Well Back to Laser transfers.

With all the artwork out there you have to pick a design for a practice plate, transfer it to the plate and cut it.

Sounds simple but as you saw in the Acetate Transfer technique it was harder than you thought.

New technology has made it possible to scan art work into the computer, size it erase and redraw parts of it and more.

I will go through the easiest and cheapest method I have found so far.


Laser transfer method of recently discovered by Rodstan on 5/21/08.

Here is his original link:

http://www.handengravingforum.com/sh...hment+transfer
It only works with a laser printer and does not work well with Inkjet printers.

If you only have a inkjet printer Tom Whites method is the best for Inkjet Printer.

How to Do IT
First you have to pick and scan artwork into your computer and save it or print it from the scanner.





cut out the artwork and tape it on a clean sheet of paper. Scan it and print it again
so you have a clean copy for your scanner and to save it.






You can save it and use adobe photoshop to edit it add or take away lines and invert it for a right and left side.

Since these are one time practice plates I scan the image and print it to the printer.

If it is too big I print it again and reduce the size with the printer’s software.
Like shrink it 80 percent and check it again. You can save it again when it is right.




When I have the size of my plate and like the way it looks I print 3 or 4 of them on paper.

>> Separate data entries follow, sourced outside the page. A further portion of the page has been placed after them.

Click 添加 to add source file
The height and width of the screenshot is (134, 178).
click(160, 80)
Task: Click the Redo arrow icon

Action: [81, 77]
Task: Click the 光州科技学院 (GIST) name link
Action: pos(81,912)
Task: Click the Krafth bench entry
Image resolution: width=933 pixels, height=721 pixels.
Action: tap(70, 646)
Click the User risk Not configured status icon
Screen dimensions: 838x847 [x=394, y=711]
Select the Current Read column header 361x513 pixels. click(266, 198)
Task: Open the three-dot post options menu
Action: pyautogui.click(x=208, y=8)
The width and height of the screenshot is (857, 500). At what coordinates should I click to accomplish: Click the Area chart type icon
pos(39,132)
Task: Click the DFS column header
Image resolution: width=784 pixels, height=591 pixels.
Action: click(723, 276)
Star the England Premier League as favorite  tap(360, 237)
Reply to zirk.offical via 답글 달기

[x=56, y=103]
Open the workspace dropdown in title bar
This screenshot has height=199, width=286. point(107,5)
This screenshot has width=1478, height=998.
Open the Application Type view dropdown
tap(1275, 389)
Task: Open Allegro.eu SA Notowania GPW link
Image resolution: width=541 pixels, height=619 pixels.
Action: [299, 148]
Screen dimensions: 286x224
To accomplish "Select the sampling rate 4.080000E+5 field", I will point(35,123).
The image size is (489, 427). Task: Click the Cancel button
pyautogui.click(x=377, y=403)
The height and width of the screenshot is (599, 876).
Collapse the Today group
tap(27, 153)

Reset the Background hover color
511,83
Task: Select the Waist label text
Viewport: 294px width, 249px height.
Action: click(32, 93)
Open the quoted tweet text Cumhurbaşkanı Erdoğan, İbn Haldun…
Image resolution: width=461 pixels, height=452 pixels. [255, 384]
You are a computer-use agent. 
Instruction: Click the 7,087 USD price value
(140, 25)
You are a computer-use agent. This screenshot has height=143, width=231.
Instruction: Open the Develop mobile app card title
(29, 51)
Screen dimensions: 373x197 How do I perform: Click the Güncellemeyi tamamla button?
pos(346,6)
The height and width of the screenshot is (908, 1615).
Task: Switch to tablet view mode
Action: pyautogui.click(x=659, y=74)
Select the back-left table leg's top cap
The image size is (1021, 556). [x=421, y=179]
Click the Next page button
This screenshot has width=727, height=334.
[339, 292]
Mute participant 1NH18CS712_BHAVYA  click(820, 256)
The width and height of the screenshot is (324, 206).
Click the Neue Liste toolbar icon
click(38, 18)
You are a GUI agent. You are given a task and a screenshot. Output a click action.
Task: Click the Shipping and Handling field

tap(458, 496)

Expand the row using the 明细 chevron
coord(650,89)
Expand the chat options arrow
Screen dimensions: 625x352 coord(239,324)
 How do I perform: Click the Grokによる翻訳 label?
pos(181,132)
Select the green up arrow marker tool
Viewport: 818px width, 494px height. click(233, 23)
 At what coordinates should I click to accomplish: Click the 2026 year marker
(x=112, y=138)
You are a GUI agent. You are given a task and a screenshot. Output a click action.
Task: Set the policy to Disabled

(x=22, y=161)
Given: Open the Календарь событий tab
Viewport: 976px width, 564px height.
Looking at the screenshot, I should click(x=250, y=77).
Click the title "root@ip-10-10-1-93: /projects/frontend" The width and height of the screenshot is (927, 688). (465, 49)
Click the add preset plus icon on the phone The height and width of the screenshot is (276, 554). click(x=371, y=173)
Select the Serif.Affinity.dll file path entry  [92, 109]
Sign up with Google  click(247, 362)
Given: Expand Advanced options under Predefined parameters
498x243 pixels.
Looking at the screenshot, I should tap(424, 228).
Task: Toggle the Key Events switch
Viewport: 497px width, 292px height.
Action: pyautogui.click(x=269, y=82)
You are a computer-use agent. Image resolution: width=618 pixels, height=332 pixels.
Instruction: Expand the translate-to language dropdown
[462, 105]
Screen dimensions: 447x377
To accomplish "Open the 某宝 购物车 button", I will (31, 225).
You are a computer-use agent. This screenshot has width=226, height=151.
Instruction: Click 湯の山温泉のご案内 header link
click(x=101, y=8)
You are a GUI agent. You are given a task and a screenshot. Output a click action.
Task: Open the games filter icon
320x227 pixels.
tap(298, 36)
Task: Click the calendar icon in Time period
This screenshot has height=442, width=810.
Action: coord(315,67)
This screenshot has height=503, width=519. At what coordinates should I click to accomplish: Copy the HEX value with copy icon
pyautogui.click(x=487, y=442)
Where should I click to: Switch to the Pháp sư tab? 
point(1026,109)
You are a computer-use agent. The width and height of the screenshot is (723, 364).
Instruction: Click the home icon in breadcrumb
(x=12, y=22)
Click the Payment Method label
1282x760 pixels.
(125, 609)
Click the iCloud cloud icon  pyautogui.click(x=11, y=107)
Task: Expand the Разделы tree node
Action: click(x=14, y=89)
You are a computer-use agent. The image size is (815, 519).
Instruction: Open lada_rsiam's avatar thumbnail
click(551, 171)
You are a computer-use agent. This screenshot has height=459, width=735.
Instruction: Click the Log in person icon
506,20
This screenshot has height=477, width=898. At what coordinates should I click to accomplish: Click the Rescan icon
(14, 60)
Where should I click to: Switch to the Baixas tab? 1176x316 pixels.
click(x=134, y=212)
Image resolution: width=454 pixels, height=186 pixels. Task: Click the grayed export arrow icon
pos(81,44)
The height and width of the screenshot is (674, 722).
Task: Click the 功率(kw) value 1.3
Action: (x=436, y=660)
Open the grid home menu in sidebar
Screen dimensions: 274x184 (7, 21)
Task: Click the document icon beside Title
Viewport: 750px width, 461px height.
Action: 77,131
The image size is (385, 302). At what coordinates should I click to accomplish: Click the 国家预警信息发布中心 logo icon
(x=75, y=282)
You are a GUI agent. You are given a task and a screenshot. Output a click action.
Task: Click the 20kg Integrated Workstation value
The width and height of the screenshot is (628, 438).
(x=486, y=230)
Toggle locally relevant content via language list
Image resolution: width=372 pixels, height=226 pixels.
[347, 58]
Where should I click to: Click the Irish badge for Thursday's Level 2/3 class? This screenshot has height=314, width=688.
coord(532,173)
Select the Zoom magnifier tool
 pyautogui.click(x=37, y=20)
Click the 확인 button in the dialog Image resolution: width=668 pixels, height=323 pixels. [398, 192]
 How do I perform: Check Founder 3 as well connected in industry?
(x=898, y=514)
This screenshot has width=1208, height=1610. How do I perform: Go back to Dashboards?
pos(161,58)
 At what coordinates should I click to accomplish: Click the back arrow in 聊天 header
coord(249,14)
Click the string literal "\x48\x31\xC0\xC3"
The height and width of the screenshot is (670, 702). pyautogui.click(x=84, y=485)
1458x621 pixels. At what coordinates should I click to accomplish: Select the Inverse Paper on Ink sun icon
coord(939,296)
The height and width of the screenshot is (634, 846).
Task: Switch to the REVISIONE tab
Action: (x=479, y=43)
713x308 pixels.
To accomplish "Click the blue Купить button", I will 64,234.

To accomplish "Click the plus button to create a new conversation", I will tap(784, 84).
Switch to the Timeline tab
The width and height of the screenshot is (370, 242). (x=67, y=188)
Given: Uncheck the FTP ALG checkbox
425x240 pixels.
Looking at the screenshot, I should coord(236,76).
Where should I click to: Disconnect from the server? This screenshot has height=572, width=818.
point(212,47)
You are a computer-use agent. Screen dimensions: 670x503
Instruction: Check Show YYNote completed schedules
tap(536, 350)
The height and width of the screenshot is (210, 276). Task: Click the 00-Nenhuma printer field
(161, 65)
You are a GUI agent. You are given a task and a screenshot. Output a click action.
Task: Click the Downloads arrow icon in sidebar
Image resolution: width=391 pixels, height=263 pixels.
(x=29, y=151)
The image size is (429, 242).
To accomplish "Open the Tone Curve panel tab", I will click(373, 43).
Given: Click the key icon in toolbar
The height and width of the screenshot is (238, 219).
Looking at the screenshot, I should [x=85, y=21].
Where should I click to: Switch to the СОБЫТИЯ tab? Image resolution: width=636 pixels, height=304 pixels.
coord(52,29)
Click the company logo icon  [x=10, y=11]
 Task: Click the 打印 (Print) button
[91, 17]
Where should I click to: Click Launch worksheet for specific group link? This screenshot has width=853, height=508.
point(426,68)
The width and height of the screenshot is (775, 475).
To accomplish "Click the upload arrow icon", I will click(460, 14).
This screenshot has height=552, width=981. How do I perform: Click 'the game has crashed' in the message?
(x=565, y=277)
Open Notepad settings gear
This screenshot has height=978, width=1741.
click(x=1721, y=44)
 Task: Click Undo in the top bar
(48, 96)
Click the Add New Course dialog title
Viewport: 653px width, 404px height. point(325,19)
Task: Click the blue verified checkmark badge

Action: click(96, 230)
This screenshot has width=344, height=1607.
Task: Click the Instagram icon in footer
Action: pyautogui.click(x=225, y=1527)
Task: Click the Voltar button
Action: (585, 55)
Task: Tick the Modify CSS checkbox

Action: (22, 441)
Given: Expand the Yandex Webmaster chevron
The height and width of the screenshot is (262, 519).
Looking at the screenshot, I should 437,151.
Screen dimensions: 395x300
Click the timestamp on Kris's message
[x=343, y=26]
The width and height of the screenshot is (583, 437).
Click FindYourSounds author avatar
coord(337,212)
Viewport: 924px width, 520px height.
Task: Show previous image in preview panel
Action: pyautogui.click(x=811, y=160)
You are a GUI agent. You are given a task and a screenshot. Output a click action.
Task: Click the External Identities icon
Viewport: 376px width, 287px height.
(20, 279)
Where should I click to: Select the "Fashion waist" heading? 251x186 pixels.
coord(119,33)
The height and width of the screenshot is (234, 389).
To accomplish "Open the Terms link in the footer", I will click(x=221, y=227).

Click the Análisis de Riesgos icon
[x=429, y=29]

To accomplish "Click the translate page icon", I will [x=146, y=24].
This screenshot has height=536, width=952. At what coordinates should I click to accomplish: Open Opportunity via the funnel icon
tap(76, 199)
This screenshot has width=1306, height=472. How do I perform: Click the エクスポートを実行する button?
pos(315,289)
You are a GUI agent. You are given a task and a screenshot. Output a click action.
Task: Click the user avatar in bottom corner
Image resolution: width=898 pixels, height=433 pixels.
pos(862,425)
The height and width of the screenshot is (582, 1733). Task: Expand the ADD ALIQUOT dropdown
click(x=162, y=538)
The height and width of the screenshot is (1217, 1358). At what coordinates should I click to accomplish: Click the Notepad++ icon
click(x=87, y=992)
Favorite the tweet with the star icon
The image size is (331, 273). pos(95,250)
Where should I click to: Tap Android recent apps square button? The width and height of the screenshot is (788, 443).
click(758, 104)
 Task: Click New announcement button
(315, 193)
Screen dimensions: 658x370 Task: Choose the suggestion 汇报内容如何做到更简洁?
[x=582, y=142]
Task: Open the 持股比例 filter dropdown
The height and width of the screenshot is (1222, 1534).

I put one away as in a file and the other’s are for making transfers.



If you are doing this with original artwork scan it, save it and print it on a acetate sheet for easier positioning and sizing on real work.

Remember the print will go down backwards (face down) so be sure you have it properly sized and made for the way you want it to come out (right or left sided).

Now that you have your artwork and it is in the correct direction and the right size and printed on sheets of paper or acetate.

Take a piece of parchment larger than the artwork you want to transfer.



You will be taping the parchment curl side up since it is normally rolled over your artwork but you must know how to tape it down.

BE SURE YOU KNOW HOW THE PAPER IS FED INTO THE PRINTER. (Long side or short side first).

HP printers have a little diagram in the printer tray. This is very important since you must tape the full leading edge of the parchment on the paper so it feeds the paper taped with parchment leading fully taped edge first.


If you do this any other way it may work but if the tape comes off in the rollers or fuser it will be a PIA to clean and fix. You will get paper/tape jams no doubt.


So Tape the leading edge full length of the parchment.

Pull the parchment tight and tape the other 2 corners down. Put it in your printer tray and scan and print your file copy to your printer or print from your saved and modified copy.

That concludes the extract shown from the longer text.